My first gf is a perfect illustration: in 10 years, she went from illiterate African refugee to Republican campaigner/fund raiser making more money than me (that might have changed in recent years). If she could do it, basically any American could do it.


I've read a small portion as well.. bits regarding access to credit / finance / consumer banking are particularly salient, as are those regarding the state of inner city schools, and a whole bunch of other factors.

Citing "laziness" is really the easy way out -- clearly your job and my job are more "lazy" in some senses than being, say, a day laborer. So why can't the day laborer move up easily? A whole bunch of reasons, very few of which have to do with laziness. You can try to cite intellectual laziness if you want, but these guys didn't exactly get a chance to take AP calc senior year.

Regarding your ex, yeah, immigrant groups do have extremely high mobility and that's one of the great things about America is our (waning) receptiveness towards immigrants. But they're an extremely self-selecting group. That's not "average".

Regarding you and me (assuming you're a reasonably successful developer in some fashion), the major financial differentiator between us and our peers is the fact that tech work pays really well right now and doesn't necessitate a bunch of grad school debt. If I wasn't born on an automatic trajectory for college? And was the same guy in every other way? I'm at best a 50% shot at becoming a developer.. probably I'm working at Safeway instead. And doing a good job at that job, because I'm not lazy and that's my nature.

You can claim to be substantially more "fit" than me if you want.. and hey, maybe you are -- but if you're going to claim "gumption" as opposed to "born lucky" as the major reason you are where you are, then statistically, you're probably just underestimating the luck.

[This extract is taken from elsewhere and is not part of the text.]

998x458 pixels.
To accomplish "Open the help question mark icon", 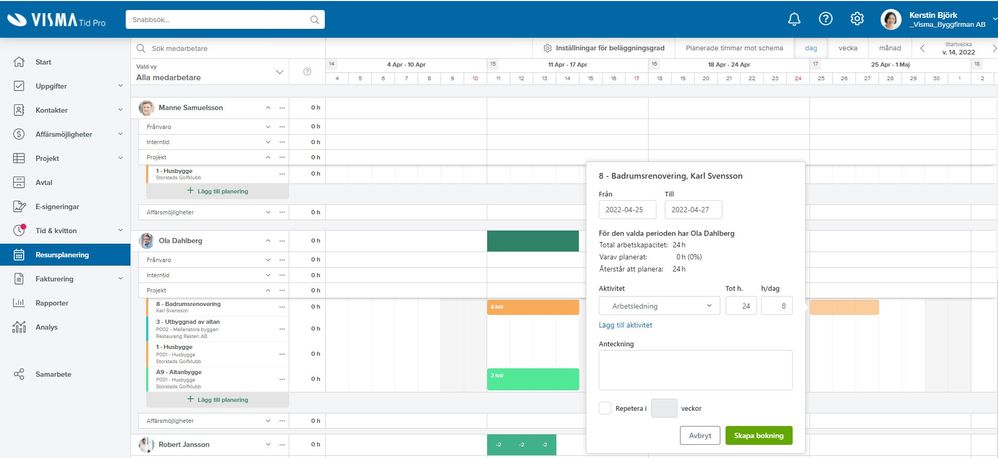I will [x=826, y=19].
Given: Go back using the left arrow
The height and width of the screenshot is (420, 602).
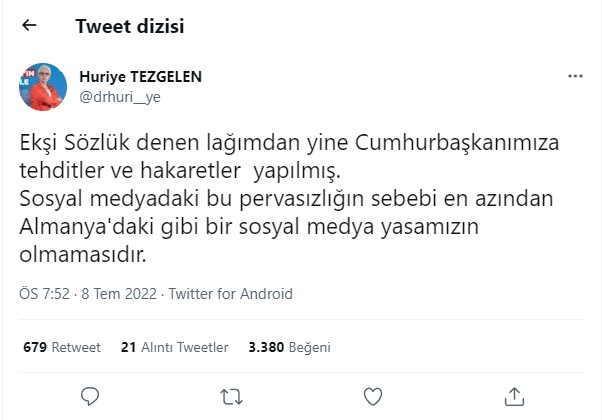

Citing "laziness" is really the easy way out -- clearly your job and my job are more "lazy" in some senses than being, say, a day laborer. So why can't the day laborer move up easily?

If you and I work full time, we both work harder than 90% of the poor. 80% of the poor spent less than 27 weeks working or searching for a job in 2008. Another 10% of them worked only part time for more than 27 weeks/year. Less than 10% of the poor either worked or searched for full time work for 50 weeks/year. (See my previous citation.)

But they're an extremely self-selecting group. That's not "average".

So basically, you are saying a group of people who are self-selected to be hardworking and show initiative [1] can break out of poverty? And they do this in spite of having low income, little access to credit/finance/consumer banking, a quality education, or even the ability to speak english?

That pretty much proves that low income, little access to consumer finance and lack of a quality education do not prevent a hardworking person from breaking out of poverty. This is evidence for my hypothesis, not yours.

[1] In some cases, they are simply self-selected to be fast runners, good at hiding, or other such non-marketable skills. See, e.g., Vietnamese, Somalian or Igbo refugees, all of whom exhibit greater income mobility than poor Americans.


I wasn't saying they categorically prevent it -- I was saying they make it much less likely.

Let's go back to my safeway example. If I don't grow up in an environment where it's assumed I'm going to be college-track, I probably work at safeway. Working hard isn't all I need at that point -- my ceiling is "shift supervisor".

I'm a big fan of the outlier theory or the "2% theory" as I used to call it, 2% of people tend to make their own destiny, you put them anywhere and they'll become ambitious and try to do things. Most people don't, including most people who aren't in poverty. How many friends do you have who went to law school because, "I dunno, I'm not gonna work at Safeway the rest of my life?"